- PROBLEM DESCRIPTION -
The copy must match the data word for word and contain no pictures.

- - -

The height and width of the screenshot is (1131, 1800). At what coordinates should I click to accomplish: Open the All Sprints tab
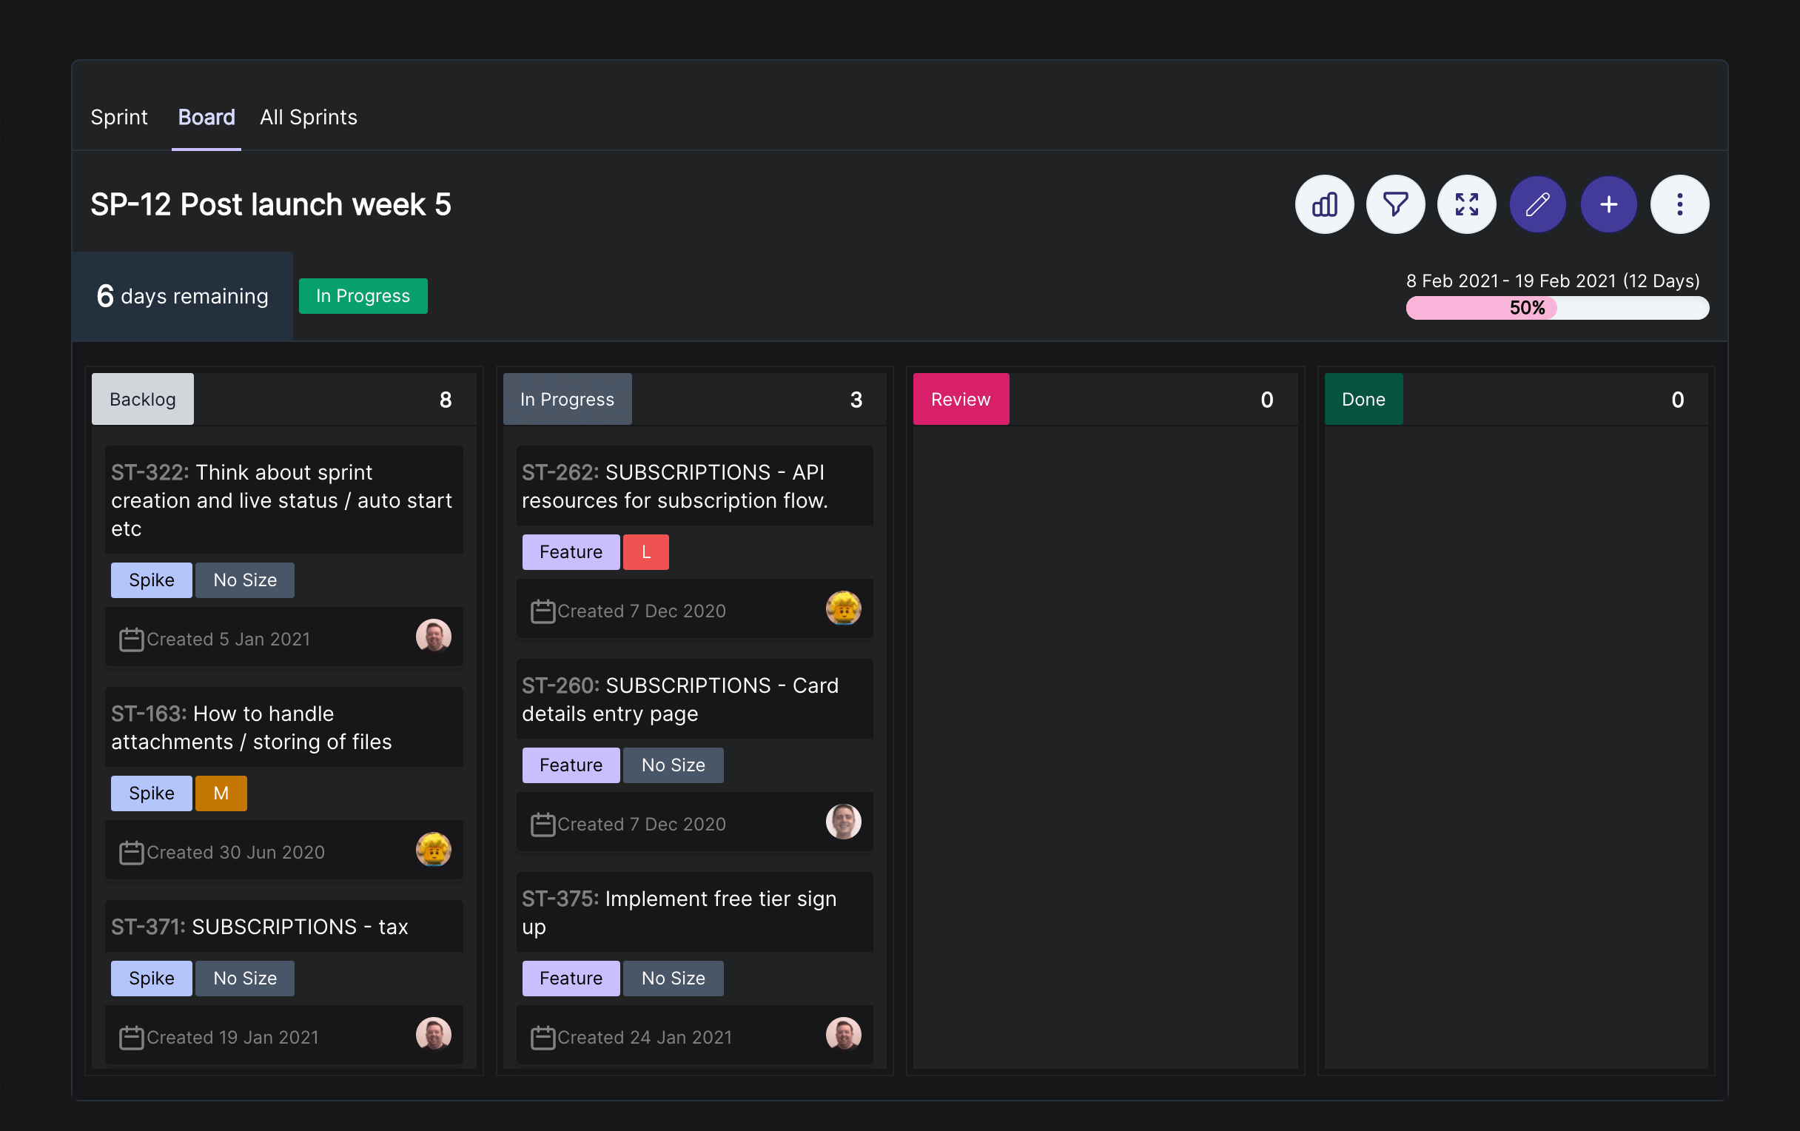click(x=308, y=117)
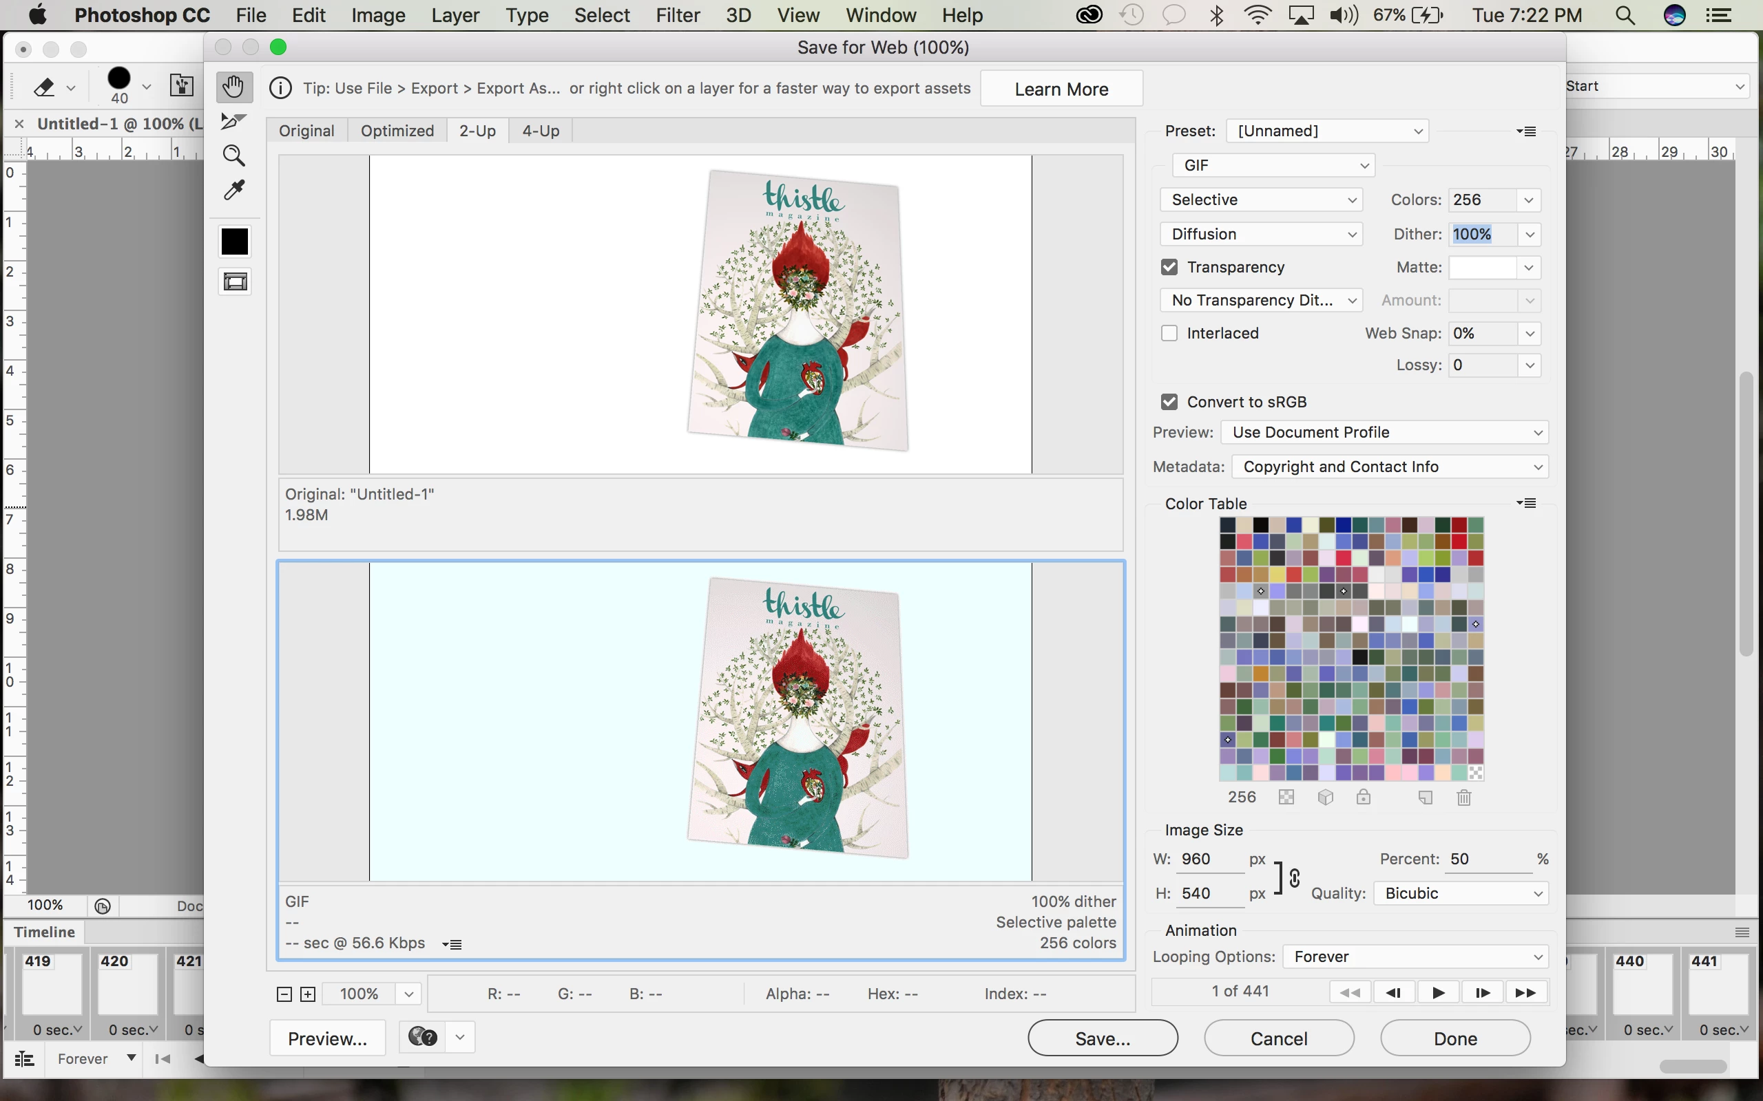Enable the Interlaced checkbox
The width and height of the screenshot is (1763, 1101).
1169,333
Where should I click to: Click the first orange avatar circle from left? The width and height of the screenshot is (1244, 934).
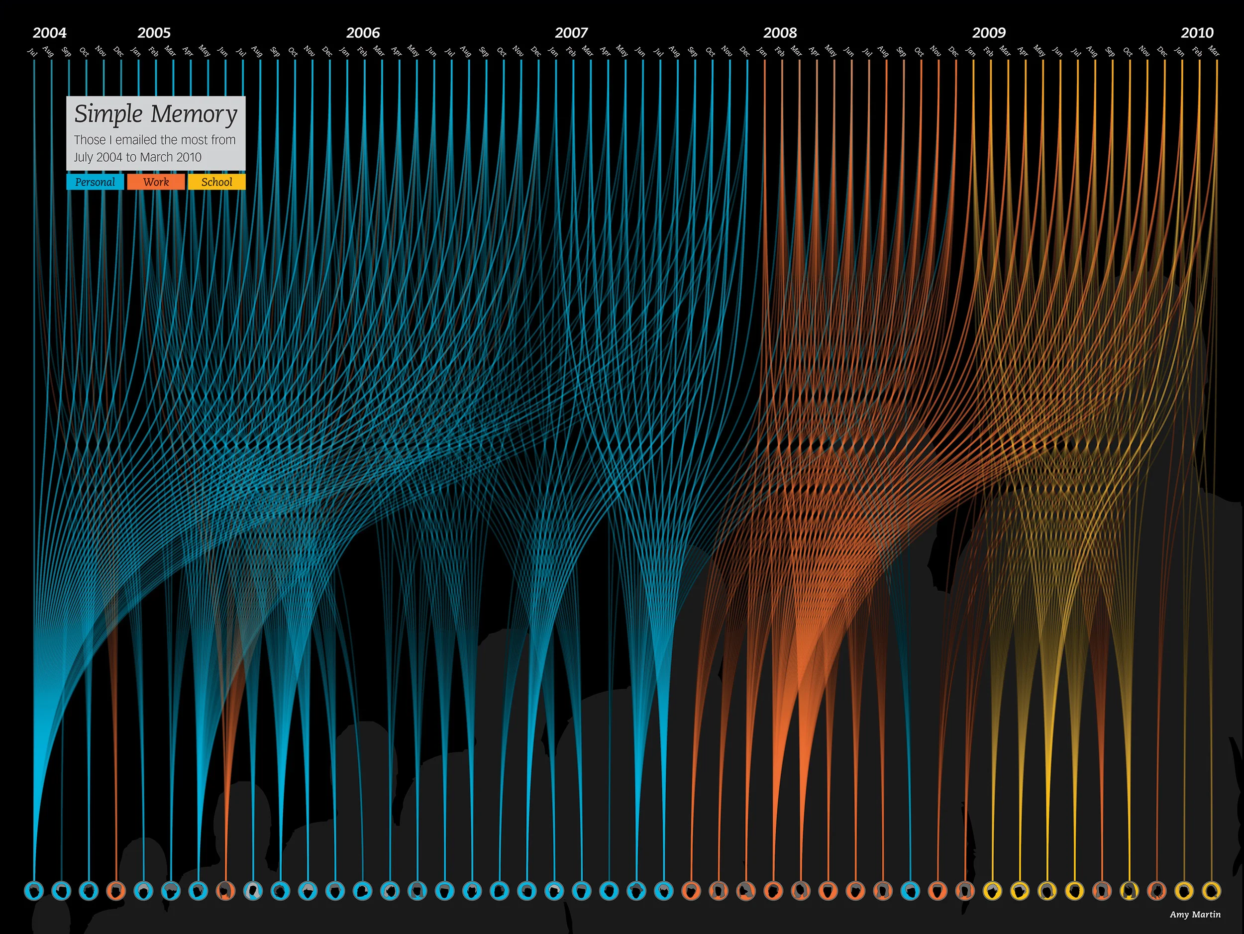tap(116, 891)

- - -

- RESPONSE TO THE EXERCISE -
The height and width of the screenshot is (1131, 1800). At what coordinates should I click to accomplish: Open the All Sprints tab
click(x=308, y=117)
Enable the Interlaced checkbox
The width and height of the screenshot is (1763, 1101).
1169,333
Where should I click to: Click the first orange avatar circle from left? The width and height of the screenshot is (1244, 934).
tap(116, 891)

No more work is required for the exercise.